El empleado parecía nervioso. Cuando se retiró, me topé con Fabrizio estudiando mi semblante. Me sentí vulnerable de pronto, por lo que hui a su escrutinio. Después de unos segundos regresé a él y lo noté pensativo, con el ceño fruncido.

—No puedo tomar alcohol —me justifiqué. Intuyendo que le había llamado la atención mi elección.

—Me pareció. En la fiesta tampoco aceptaste ningún trago.

—No, debo evitarlo a como dé lugar —suspiré.

—Qué bueno que lo hagas, entonces.

—Sí. En este momento, gracias a Dios, llevo más de tres meses sobrio. Antes, había llegado hasta los dos años. Fue el período más prolongado de sobriedad desde que comencé a frecuentar Alcohólicos Anónimos. Venía haciéndolo bien, pero no es para nada fácil. A veces, uno es como una olla de presión, llega a un punto en que no aguanta más y recae. La noche en que tiré todo por la borda había sido... demasiado. Mi vida es muy complicada.

Hablar de ese tema me hacía sentir expuesto, difícilmente lo hacía, ni siquiera conmigo mismo. No sé por qué le conté aquello. Existían permanentemente dos voluntades contrapuestas luchando dentro de mí, que me dividían sobre cómo debía mostrarme. Ante él, no sabría decir la razón, pero me resultó imposible esconderme en el personaje de siempre.

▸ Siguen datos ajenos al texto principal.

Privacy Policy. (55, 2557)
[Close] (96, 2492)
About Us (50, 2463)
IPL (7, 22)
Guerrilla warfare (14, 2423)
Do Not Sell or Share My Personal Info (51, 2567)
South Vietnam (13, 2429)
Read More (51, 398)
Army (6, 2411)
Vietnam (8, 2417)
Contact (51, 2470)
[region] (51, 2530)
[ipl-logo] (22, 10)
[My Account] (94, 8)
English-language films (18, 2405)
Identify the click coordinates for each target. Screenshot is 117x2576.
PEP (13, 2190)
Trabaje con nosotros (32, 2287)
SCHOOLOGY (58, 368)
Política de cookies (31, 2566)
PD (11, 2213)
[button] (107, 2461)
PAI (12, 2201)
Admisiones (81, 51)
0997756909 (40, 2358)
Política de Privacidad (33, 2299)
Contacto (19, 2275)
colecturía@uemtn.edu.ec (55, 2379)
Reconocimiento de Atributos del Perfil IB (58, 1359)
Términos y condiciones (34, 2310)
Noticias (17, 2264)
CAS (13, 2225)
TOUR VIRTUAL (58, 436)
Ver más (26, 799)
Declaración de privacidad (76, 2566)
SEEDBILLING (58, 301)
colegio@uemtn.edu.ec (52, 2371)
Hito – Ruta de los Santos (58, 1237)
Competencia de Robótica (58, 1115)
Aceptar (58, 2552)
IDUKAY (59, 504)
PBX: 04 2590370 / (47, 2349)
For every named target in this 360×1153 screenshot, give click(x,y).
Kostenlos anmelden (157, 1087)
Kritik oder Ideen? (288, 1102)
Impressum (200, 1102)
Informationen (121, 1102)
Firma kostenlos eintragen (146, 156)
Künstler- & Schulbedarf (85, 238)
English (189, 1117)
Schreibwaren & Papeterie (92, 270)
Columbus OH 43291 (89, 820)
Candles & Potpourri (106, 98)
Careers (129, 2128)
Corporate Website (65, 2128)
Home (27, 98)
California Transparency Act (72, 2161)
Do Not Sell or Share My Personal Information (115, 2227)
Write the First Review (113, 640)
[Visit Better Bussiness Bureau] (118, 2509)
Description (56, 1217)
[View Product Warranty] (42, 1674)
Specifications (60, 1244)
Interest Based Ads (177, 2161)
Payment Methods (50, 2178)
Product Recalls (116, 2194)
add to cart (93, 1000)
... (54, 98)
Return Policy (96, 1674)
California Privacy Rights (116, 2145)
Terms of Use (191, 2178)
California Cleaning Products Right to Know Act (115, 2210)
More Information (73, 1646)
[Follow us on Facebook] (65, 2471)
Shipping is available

—Esa noche de la que hablás, ¿fue la de tu... accidente?

Por el cuidado con que pronunció esa última palabra y la tensión en su mandíbula, me di cuenta de que intuía la verdad de lo ocurrido. Traté de que no notara la inseguridad en mis ojos, la culpa, el agotamiento. Pero no dejaba de contemplarme, por lo que, si aún era capaz de leerme, debía de saber exactamente en qué estaba pensando.